This week’s lesson is good. I love lessons that make me think. It is about Sacrament, which comes from the Latin word sacramentum, referring to the allegiance a Roman soldier swears to his general. The word sacrament is not in the Bible.

The sacraments in many Christian Churches are Baptism and the Eucharist.  Personally, I do not perform rituals, they are without meaning if I do not understand and practice them.

Baptism is a purification and submergence in Spirit. If I do not work every day to keep myself free of wrongdoing, then I am not baptized, even if I go through the ritual.

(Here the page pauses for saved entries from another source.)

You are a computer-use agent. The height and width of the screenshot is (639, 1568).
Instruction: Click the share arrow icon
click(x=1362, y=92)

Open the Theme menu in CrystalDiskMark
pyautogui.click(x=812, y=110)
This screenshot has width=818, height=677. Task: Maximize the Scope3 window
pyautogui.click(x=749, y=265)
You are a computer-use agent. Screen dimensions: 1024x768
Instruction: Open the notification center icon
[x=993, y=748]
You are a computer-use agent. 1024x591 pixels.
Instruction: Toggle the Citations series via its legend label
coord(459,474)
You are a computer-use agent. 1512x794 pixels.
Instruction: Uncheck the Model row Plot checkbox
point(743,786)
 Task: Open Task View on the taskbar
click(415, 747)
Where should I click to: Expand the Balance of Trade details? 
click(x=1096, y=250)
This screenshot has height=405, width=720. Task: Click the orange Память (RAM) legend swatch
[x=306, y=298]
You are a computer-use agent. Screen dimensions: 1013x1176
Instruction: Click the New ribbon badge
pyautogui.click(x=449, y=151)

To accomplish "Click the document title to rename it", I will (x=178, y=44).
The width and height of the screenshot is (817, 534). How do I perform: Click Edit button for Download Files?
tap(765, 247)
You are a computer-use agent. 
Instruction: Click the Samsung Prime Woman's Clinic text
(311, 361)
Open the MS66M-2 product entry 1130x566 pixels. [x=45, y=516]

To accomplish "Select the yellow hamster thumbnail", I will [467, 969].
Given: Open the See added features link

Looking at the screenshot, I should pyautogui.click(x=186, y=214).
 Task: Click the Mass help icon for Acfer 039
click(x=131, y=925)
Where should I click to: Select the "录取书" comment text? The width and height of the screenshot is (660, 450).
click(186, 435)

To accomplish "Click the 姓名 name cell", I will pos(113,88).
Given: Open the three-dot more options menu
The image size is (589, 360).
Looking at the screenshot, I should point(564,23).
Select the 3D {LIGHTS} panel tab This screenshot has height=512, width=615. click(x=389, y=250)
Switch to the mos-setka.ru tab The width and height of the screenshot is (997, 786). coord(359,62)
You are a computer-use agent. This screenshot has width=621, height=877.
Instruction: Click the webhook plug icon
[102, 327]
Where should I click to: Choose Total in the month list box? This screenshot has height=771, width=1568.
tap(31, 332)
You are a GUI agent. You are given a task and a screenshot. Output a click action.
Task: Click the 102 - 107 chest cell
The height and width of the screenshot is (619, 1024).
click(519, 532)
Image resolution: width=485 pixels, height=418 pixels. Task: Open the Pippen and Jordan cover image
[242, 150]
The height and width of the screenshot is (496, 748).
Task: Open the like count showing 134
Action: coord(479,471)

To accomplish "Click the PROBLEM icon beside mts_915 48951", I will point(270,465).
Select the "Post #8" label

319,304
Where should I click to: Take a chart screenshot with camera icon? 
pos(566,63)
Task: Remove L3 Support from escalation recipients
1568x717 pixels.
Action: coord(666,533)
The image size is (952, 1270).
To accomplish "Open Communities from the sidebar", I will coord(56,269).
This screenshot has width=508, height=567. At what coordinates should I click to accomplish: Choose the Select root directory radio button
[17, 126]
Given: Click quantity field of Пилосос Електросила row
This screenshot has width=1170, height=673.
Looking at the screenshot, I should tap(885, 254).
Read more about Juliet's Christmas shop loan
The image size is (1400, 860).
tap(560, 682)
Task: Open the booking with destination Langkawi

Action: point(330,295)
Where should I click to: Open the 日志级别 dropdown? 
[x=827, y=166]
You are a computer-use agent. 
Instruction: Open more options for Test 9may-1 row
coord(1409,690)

The Eucharist has deep meaning and partaking of the bread the cup and wine means nothing if I do not commune with God, follow Jesus’ example, and let the inspiration of God’s Love help me to pass Jesus’ teachings on to others.  This is partaking in the true flesh and blood.

Speaking of others, I think this needs some defining in this case. Jesus only taught those ready to hear his words. He said, “Give not that which is holy unto the dogs, neither cast ye your pearls before swine, lest they trample them under their feet, and turn again and rend you.” Matt 7:6   He stayed out of the way of those that were not ready to hear his words.  Here is an example: “Then took they up stones to cast at him: but Jesus hid himself, and went out of the temple, going through the midst of them, and so passed by. “John 8:59    We can only reach the receptive thought.

That is one reason I like blogging. It is out there for those who want to read it, and the others can just let it pass by.  I am not here to argue or convert, just sharing what has helped me and what I have learned.

OK, now on to what I learned reading this week’s lesson. Some of it I already knew, but reminders are essential so that I do not forget. It started out with the story of Jesus washing his disciples’ feet. Peter said, oh no, not mine, and Jesus said if I do not wash yours, you have no part with me. Of course, then Peter said, do not stop with my feet then, wash my hands and head too. 🙂  What a humble man Jesus was.

“Ye call me Master and Lord: and ye say well; for so I am. If I then, your Lord and Master, have washed your feet; ye also ought to wash one another’s feet. For I have given you an example, that ye should do as I have done to you.” John 13: 13-15

In the Bible, it states that Jesus gave his disciples’ power.  This was not some supernatural power; he simply taught them the power of right thought. He also said, “He that believeth on me, the works that I do shall he do also; and greater works than these shall he do; because I go unto my Father.” John 14:12.   That last part is what is important. He was telling them that the power was not his but the Fathers. He had no extraordinary power and if he could access that power, so could they, and so can we.  Jesus did not come to impress us with his deeds. The Christ was Jesus’ divine nature, his connection with God. He came to prove what God is and what He does.  Jesus walked his path to show us the way, not to do it for us.

In all I do, I need to make sure that my motives are pure, and then God would open the way. In James 4:8, “Draw nigh to God, and he will draw nigh to you.”  Through spiritual baptism (purification), I let God’s will be my guide.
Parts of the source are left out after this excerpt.